Problem requirements>
Swap "GUI agent" for "UI agent" throughout the records below, and reproduce every line with nothing else changed.

Item-finding records>

>> START

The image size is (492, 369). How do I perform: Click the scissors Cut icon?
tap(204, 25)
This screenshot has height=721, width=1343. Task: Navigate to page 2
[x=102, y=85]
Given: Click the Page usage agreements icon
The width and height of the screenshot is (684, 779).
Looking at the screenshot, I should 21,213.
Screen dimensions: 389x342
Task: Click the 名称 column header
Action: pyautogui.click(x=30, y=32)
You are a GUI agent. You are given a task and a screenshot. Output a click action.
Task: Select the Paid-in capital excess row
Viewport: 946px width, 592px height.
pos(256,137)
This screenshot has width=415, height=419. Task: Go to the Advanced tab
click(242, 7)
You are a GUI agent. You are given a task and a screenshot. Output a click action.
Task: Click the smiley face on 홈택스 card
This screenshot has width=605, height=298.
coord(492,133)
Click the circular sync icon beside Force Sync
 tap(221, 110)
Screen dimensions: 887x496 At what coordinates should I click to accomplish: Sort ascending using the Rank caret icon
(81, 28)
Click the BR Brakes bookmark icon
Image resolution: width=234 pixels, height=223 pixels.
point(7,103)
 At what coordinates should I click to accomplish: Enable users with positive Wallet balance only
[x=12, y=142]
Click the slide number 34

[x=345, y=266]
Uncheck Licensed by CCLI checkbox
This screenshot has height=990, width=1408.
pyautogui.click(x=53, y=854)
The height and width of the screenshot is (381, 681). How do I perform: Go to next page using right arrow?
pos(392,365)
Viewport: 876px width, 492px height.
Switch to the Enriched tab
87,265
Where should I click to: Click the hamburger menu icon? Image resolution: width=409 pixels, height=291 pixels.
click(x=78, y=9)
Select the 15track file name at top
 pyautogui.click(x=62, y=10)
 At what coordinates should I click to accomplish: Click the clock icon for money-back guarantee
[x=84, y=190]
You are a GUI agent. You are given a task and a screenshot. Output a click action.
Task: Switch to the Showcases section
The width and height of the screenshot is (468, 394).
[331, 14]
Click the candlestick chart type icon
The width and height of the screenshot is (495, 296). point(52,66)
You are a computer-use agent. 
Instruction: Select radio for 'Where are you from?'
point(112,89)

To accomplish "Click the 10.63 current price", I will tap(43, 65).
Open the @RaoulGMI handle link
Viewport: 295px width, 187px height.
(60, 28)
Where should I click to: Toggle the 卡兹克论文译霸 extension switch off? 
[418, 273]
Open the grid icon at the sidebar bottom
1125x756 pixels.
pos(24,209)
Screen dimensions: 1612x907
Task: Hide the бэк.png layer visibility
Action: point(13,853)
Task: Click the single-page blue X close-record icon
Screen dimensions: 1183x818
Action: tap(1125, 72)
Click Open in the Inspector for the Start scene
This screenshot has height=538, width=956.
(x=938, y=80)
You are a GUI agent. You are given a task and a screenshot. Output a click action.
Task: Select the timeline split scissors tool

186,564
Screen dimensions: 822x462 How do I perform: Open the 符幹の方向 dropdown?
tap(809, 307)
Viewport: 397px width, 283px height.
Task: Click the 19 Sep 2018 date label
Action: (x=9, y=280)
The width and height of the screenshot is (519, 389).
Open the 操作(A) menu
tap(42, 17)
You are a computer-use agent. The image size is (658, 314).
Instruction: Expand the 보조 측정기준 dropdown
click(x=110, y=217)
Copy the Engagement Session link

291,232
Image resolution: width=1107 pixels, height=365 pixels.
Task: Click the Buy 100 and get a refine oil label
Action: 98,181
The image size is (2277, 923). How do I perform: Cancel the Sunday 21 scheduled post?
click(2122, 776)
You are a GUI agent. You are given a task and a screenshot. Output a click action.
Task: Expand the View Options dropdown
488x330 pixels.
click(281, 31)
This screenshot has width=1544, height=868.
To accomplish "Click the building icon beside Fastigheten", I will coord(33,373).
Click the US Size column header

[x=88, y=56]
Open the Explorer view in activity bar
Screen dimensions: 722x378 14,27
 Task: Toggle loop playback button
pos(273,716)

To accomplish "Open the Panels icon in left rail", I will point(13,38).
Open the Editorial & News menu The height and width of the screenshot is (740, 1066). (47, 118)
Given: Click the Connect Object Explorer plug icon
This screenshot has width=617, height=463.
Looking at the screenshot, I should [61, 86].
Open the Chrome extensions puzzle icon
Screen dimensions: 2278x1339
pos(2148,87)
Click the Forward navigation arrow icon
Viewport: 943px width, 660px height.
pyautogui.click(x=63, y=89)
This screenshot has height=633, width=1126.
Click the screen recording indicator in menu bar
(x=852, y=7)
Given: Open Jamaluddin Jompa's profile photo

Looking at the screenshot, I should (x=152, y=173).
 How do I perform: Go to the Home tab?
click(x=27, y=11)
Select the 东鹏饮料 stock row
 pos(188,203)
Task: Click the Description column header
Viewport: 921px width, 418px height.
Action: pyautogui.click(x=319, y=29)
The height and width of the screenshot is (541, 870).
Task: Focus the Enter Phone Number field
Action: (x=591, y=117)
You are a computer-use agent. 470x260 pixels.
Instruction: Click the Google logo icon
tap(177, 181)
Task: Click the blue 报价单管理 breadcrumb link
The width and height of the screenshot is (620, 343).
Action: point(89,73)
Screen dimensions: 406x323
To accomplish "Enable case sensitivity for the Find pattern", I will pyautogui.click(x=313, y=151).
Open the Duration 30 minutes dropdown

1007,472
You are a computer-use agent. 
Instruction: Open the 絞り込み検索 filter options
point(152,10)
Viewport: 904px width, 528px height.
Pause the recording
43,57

>> END

Task result>
The image size is (492, 369). How do I perform: Click the scissors Cut icon?
tap(204, 25)
This screenshot has height=721, width=1343. Task: Navigate to page 2
[x=102, y=85]
Given: Click the Page usage agreements icon
The width and height of the screenshot is (684, 779).
Looking at the screenshot, I should 21,213.
Screen dimensions: 389x342
Task: Click the 名称 column header
Action: pyautogui.click(x=30, y=32)
You are a UI agent. You are given a task and a screenshot. Output a click action.
Task: Select the Paid-in capital excess row
Viewport: 946px width, 592px height.
pos(256,137)
This screenshot has width=415, height=419. Task: Go to the Advanced tab
click(242, 7)
You are a UI agent. You are given a task and a screenshot. Output a click action.
Task: Click the smiley face on 홈택스 card
This screenshot has width=605, height=298.
coord(492,133)
Click the circular sync icon beside Force Sync
 tap(221, 110)
Screen dimensions: 887x496 At what coordinates should I click to accomplish: Sort ascending using the Rank caret icon
(81, 28)
Click the BR Brakes bookmark icon
Image resolution: width=234 pixels, height=223 pixels.
point(7,103)
 At what coordinates should I click to accomplish: Enable users with positive Wallet balance only
[x=12, y=142]
Click the slide number 34

[x=345, y=266]
Uncheck Licensed by CCLI checkbox
This screenshot has height=990, width=1408.
pyautogui.click(x=53, y=854)
The height and width of the screenshot is (381, 681). How do I perform: Go to next page using right arrow?
pos(392,365)
Viewport: 876px width, 492px height.
Switch to the Enriched tab
87,265
Where should I click to: Click the hamburger menu icon? Image resolution: width=409 pixels, height=291 pixels.
click(x=78, y=9)
Select the 15track file name at top
 pyautogui.click(x=62, y=10)
 At what coordinates should I click to accomplish: Click the clock icon for money-back guarantee
[x=84, y=190]
You are a UI agent. You are given a task and a screenshot. Output a click action.
Task: Switch to the Showcases section
The width and height of the screenshot is (468, 394).
[331, 14]
Click the candlestick chart type icon
The width and height of the screenshot is (495, 296). point(52,66)
You are a computer-use agent. 
Instruction: Select radio for 'Where are you from?'
point(112,89)

To accomplish "Click the 10.63 current price", I will tap(43, 65).
Open the @RaoulGMI handle link
Viewport: 295px width, 187px height.
(60, 28)
Where should I click to: Toggle the 卡兹克论文译霸 extension switch off? 
[418, 273]
Open the grid icon at the sidebar bottom
1125x756 pixels.
pos(24,209)
Screen dimensions: 1612x907
Task: Hide the бэк.png layer visibility
Action: point(13,853)
Task: Click the single-page blue X close-record icon
Screen dimensions: 1183x818
Action: tap(1125, 72)
Click Open in the Inspector for the Start scene
This screenshot has height=538, width=956.
(x=938, y=80)
You are a UI agent. You are given a task and a screenshot. Output a click action.
Task: Select the timeline split scissors tool

186,564
Screen dimensions: 822x462 How do I perform: Open the 符幹の方向 dropdown?
tap(809, 307)
Viewport: 397px width, 283px height.
Task: Click the 19 Sep 2018 date label
Action: (x=9, y=280)
The width and height of the screenshot is (519, 389).
Open the 操作(A) menu
tap(42, 17)
You are a computer-use agent. The image size is (658, 314).
Instruction: Expand the 보조 측정기준 dropdown
click(x=110, y=217)
Copy the Engagement Session link

291,232
Image resolution: width=1107 pixels, height=365 pixels.
Task: Click the Buy 100 and get a refine oil label
Action: 98,181
The image size is (2277, 923). How do I perform: Cancel the Sunday 21 scheduled post?
click(2122, 776)
You are a UI agent. You are given a task and a screenshot. Output a click action.
Task: Expand the View Options dropdown
488x330 pixels.
click(281, 31)
This screenshot has width=1544, height=868.
To accomplish "Click the building icon beside Fastigheten", I will coord(33,373).
Click the US Size column header

[x=88, y=56]
Open the Explorer view in activity bar
Screen dimensions: 722x378 14,27
 Task: Toggle loop playback button
pos(273,716)

To accomplish "Open the Panels icon in left rail", I will point(13,38).
Open the Editorial & News menu The height and width of the screenshot is (740, 1066). (47, 118)
Given: Click the Connect Object Explorer plug icon
This screenshot has width=617, height=463.
Looking at the screenshot, I should [61, 86].
Open the Chrome extensions puzzle icon
Screen dimensions: 2278x1339
pos(2148,87)
Click the Forward navigation arrow icon
Viewport: 943px width, 660px height.
pyautogui.click(x=63, y=89)
This screenshot has height=633, width=1126.
Click the screen recording indicator in menu bar
(x=852, y=7)
Given: Open Jamaluddin Jompa's profile photo

Looking at the screenshot, I should (x=152, y=173).
 How do I perform: Go to the Home tab?
click(x=27, y=11)
Select the 东鹏饮料 stock row
 pos(188,203)
Task: Click the Description column header
Viewport: 921px width, 418px height.
Action: pyautogui.click(x=319, y=29)
The height and width of the screenshot is (541, 870).
Task: Focus the Enter Phone Number field
Action: (x=591, y=117)
You are a computer-use agent. 470x260 pixels.
Instruction: Click the Google logo icon
tap(177, 181)
Task: Click the blue 报价单管理 breadcrumb link
The width and height of the screenshot is (620, 343).
Action: point(89,73)
Screen dimensions: 406x323
To accomplish "Enable case sensitivity for the Find pattern", I will pyautogui.click(x=313, y=151).
Open the Duration 30 minutes dropdown

1007,472
You are a computer-use agent. 
Instruction: Open the 絞り込み検索 filter options
point(152,10)
Viewport: 904px width, 528px height.
Pause the recording
43,57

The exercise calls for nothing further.